#### Problem to work on
Go to the line below containing "Image resolution: width=184, height=2576." and print exactly from there through the line containing "First home buyers", both included. Print nothing else.

= = = = = = =

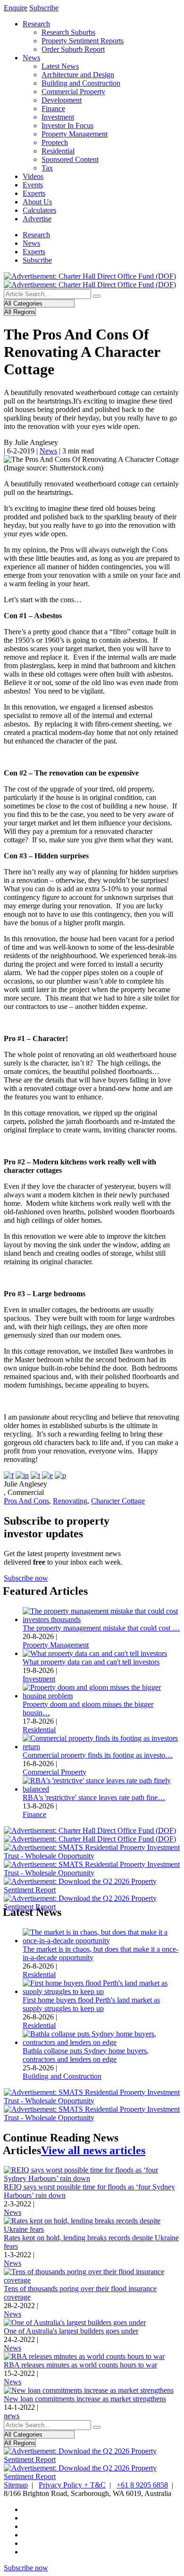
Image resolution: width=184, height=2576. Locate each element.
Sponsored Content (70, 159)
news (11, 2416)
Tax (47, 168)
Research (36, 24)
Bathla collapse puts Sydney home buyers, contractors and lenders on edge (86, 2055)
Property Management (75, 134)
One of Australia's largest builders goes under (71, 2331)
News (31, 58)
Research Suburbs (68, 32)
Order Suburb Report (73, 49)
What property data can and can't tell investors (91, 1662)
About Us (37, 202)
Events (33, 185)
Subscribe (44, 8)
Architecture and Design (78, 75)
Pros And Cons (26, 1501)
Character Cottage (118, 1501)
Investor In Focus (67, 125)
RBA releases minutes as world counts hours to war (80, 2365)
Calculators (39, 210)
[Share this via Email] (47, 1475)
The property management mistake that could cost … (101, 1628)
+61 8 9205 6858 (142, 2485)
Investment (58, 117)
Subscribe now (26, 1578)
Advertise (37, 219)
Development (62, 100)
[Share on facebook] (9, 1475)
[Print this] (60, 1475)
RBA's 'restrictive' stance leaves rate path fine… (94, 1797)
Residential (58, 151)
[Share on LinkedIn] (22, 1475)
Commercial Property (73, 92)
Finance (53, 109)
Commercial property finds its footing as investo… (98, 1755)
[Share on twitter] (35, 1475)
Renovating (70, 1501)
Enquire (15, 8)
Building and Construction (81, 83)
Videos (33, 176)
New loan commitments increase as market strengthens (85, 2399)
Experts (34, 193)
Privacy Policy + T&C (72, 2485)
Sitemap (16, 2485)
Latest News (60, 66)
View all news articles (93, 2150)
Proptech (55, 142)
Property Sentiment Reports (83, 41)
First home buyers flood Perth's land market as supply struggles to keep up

= = = = = = =

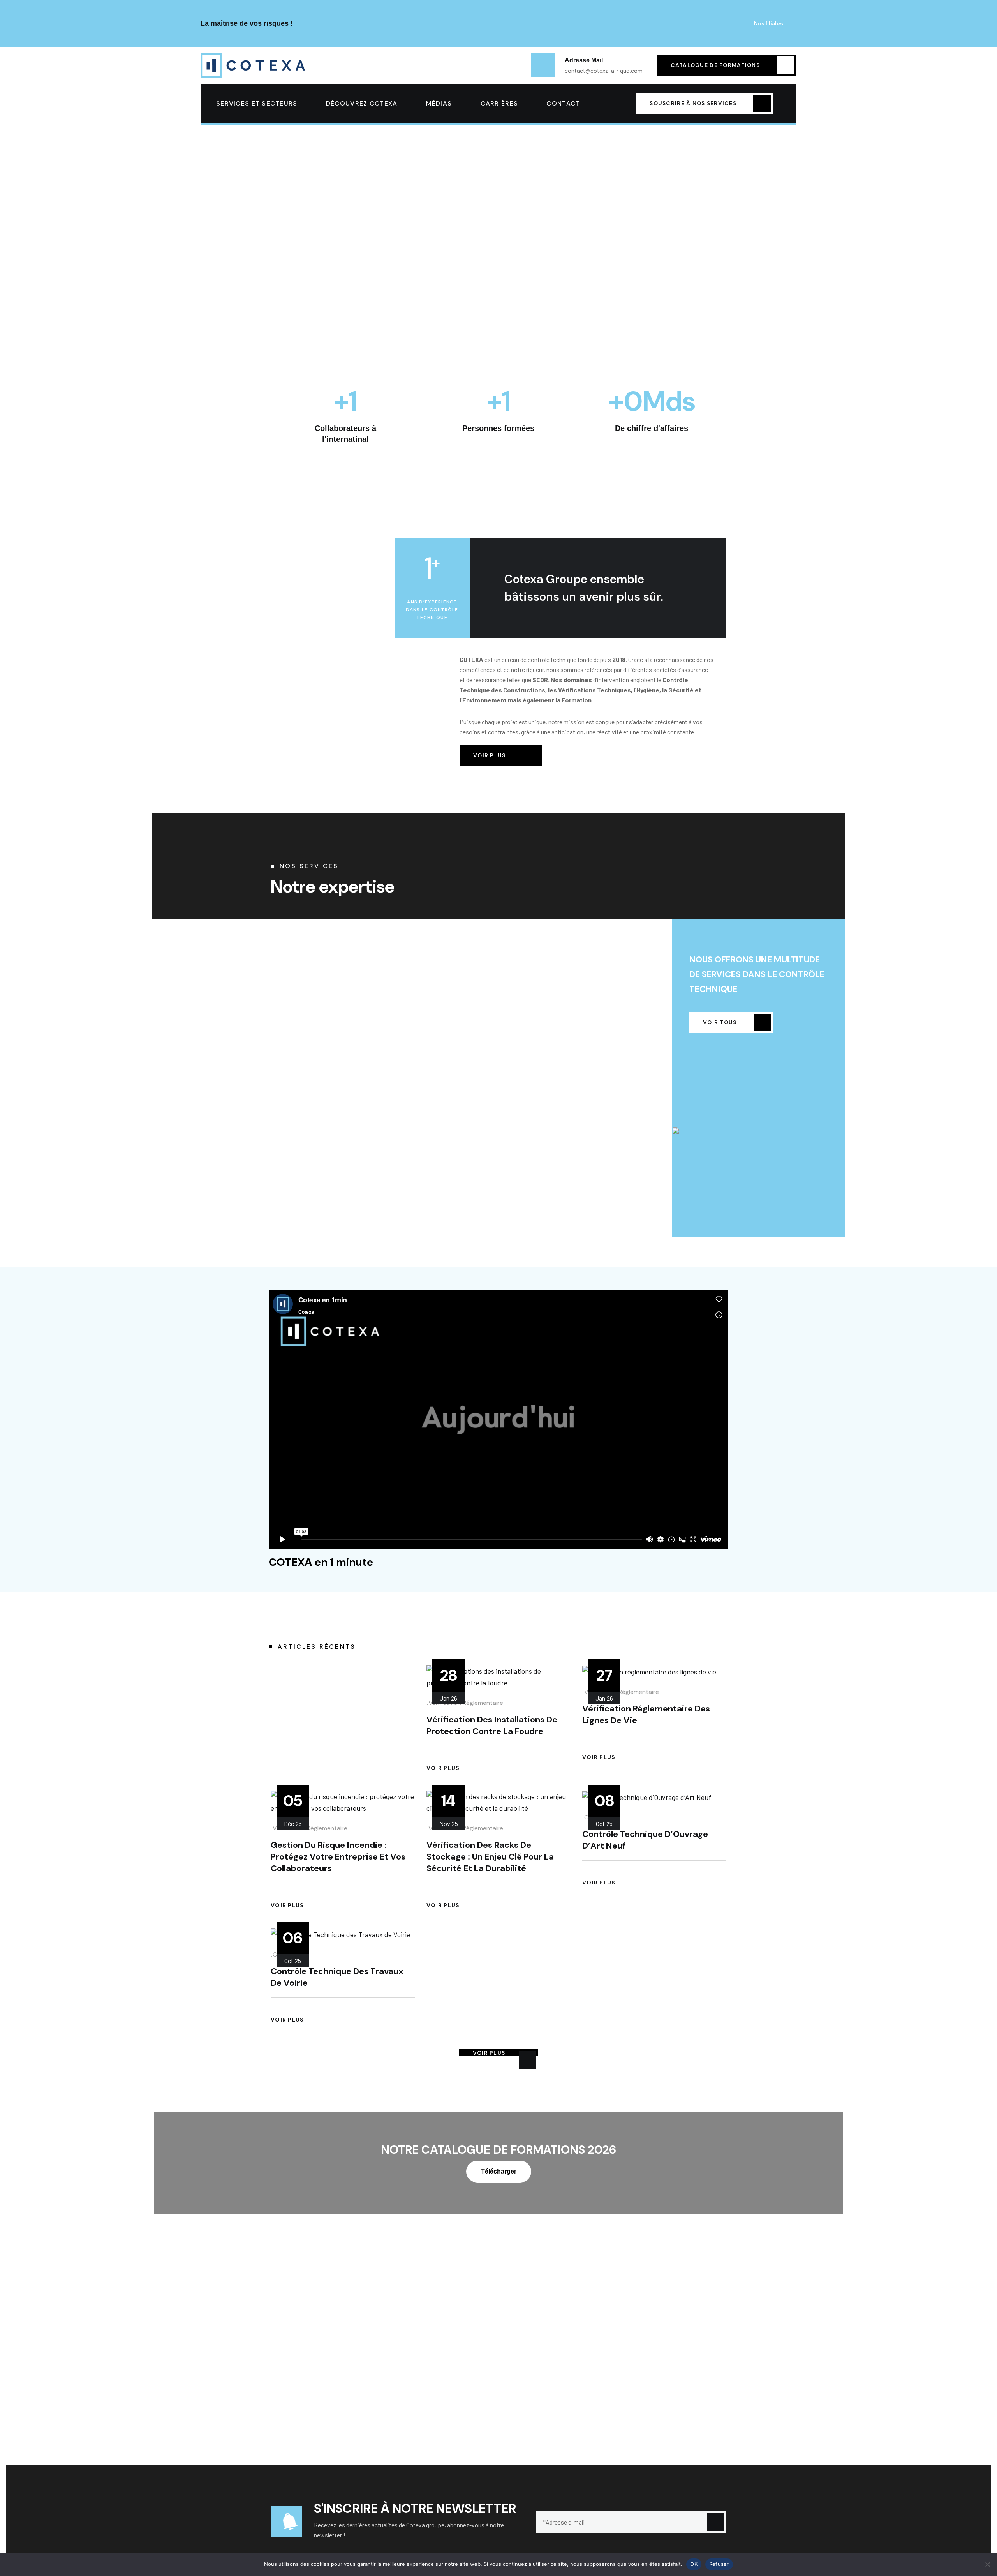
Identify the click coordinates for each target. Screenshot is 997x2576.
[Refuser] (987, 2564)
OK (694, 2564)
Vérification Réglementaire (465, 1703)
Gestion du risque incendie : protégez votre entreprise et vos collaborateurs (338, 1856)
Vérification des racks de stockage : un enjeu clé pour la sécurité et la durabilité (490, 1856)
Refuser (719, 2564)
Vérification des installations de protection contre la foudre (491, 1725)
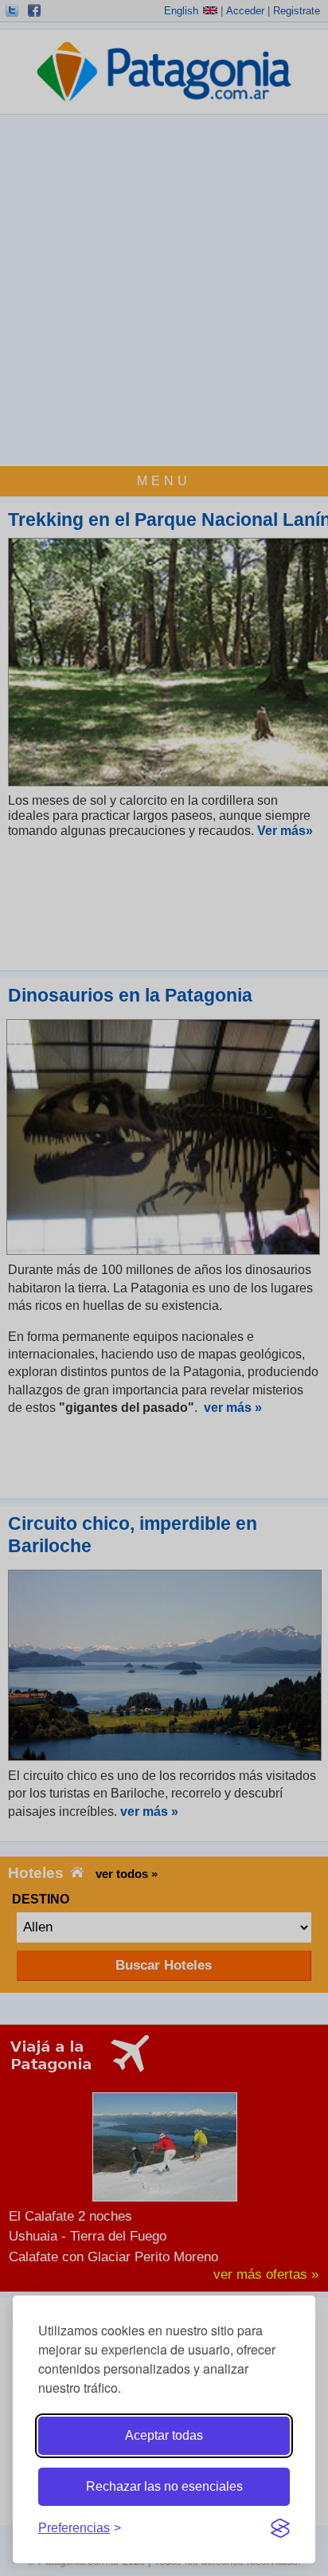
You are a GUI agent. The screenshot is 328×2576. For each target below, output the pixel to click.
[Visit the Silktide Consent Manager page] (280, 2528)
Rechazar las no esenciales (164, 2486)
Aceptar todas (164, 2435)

= = = = = = =

#### Result below
Image resolution: width=184, height=2576. Locate each element.
Sponsored Content (70, 159)
news (11, 2416)
Tax (47, 168)
Research (36, 24)
Bathla collapse puts Sydney home buyers, contractors and lenders on edge (86, 2055)
Property Management (75, 134)
One of Australia's largest builders goes under (71, 2331)
News (31, 58)
Research Suburbs (68, 32)
Order Suburb Report (73, 49)
What property data can and can't tell investors (91, 1662)
About Us (37, 202)
Events (33, 185)
Subscribe (44, 8)
Architecture and Design (78, 75)
Pros And Cons (26, 1501)
Character Cottage (118, 1501)
Investor In Focus (67, 125)
RBA releases minutes as world counts hours to war (80, 2365)
Calculators (39, 210)
[Share this via Email] (47, 1475)
The property management mistake that could cost … (101, 1628)
+61 8 9205 6858 (142, 2485)
Investment (58, 117)
Subscribe now (26, 1578)
Advertise (37, 219)
Development (62, 100)
[Share on facebook] (9, 1475)
[Print this] (60, 1475)
RBA's 'restrictive' stance leaves rate path fine… (94, 1797)
Residential (58, 151)
[Share on LinkedIn] (22, 1475)
Commercial Property (73, 92)
Finance (53, 109)
Commercial property finds its footing as investo… (98, 1755)
[Share on twitter] (35, 1475)
Renovating (70, 1501)
Enquire (15, 8)
Building and Construction (81, 83)
Videos (33, 176)
New loan commitments increase as market strengthens (85, 2399)
Experts (34, 193)
Privacy Policy + T&C (72, 2485)
Sitemap (16, 2485)
Latest News (60, 66)
View all news articles (93, 2150)
Proptech (55, 142)
Property Sentiment Reports (83, 41)
First home buyers flood Perth's land market as supply struggles to keep up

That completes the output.